Throughout the 1950s and early 1960s the USA just kept on printing dollars regardless of whether they could redeem them in gold at $35 to the ounce. They were effectively paying for their imports with fake currency. In 1958 General de Gaulle became President of France and over the next few years he noted with increasing alarm that the French Central Bank was stuffed full of US dollars, and French exports to the USA (wine, cheese, machinery, cars, clothes, etc) were being paid for, not in francs, but in still more dollars. In 1969 De Gaulle started to redeem the dollars France was holding against gold at the official rate of$35 to the ounce.

Other central bankers duly noted this redemption and soon began to follow suit. By 1971 America’s gold reserves had become seriously depleted, and President Nixon took the coward’s way out of the problem by simply declaring that debts denominated in dollars were no longer redeemable in gold – effectively taking America off the gold standard.

[Nixon could, of course, have faced up to the damage inflicted by the Federal Reserve’s systematic dollar destruction over decades. He could have devalued the dollar by restating its revised value in terms of gold, and then desisting from further debasement. It is reliably estimated that the true relationship between dollars and gold in 1971 was around $400 to the ounce. This means the dollar lost almost 90 per cent of its purchasing power over the 27 years from 1944 to 1971. Reinstating the gold standard at that conversion rate could have arrested this slide – subject to acceptance of monetary discipline. Today the “gold conversion price” (the price the Fed would have to set to redeem dollars for gold AND NOT RUN OUT OF GOLD) would be over$14,000 per ounce for base money, or, if savings and short-term bank liabilities are also to be covered, a staggering \$53,000 per ounce!]

Economists who favour state control over the economy claim that the chief drawback of a gold standard is that it restricts government’s ability to control the money supply when, in their view, state intervention is warranted.

However, economists who consider that markets are preferred arbiters of what, if anything is needed, regard this restriction on monetary meddling as the gold standard’s greatest strength!

### “Fiat” Money

In 1971 the gold standard was replaced by a system of “fiat” money under which the currency is not linked to the value of any commodity, but is instead allowed to fluctuate dynamically against other currencies on the foreign-exchange markets.

The term “fiat” is derived from the Latin “fieri” – meaning arbitrary act or decree. In keeping with this etymology, fiat currencies are accepted only because they are defined as legal tender by government decree, not because they retain purchasing power, which they do not!

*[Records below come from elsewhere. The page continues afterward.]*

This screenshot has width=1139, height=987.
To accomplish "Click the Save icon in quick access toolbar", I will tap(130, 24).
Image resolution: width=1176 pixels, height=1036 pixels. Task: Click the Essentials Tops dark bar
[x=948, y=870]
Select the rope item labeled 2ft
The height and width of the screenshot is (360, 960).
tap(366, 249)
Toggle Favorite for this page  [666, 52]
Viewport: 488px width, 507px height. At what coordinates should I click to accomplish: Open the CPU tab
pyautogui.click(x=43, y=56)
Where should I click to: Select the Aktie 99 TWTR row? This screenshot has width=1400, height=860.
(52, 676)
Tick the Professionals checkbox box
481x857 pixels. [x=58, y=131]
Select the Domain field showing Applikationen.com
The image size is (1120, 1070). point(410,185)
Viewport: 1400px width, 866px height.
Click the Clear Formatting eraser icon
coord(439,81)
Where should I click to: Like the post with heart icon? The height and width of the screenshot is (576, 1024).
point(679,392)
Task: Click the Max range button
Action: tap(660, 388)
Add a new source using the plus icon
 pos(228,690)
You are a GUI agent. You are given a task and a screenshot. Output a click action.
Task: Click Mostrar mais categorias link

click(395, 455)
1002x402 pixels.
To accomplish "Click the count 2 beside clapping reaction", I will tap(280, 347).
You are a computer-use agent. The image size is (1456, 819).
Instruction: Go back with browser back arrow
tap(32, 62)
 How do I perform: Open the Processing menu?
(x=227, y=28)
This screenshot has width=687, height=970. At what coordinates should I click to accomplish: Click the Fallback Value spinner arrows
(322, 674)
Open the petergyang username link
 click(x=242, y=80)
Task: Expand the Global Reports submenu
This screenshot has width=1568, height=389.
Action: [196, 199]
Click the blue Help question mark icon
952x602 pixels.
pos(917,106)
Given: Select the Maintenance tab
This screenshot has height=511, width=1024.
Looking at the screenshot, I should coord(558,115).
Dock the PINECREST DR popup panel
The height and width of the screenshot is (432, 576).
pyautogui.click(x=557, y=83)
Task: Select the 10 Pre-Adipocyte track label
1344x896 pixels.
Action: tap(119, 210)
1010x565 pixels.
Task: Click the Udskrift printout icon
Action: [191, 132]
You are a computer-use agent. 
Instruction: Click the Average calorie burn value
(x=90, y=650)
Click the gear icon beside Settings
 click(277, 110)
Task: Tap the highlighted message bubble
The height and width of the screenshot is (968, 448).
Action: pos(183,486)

Finally, you will hear politicians opining on the effect of individual currencies: “If only the Italians ditched the euro and returned to the lira their exports would be more competitive…..” And the same sentiment is voiced over the Greek drachma, Spanish peseta, etc. This is all nonsense. It is not currencies that that need to be made more “competitive”, but production. German cars are not world-beaters because they are cheap, but because their production methods guarantee value for money – any money!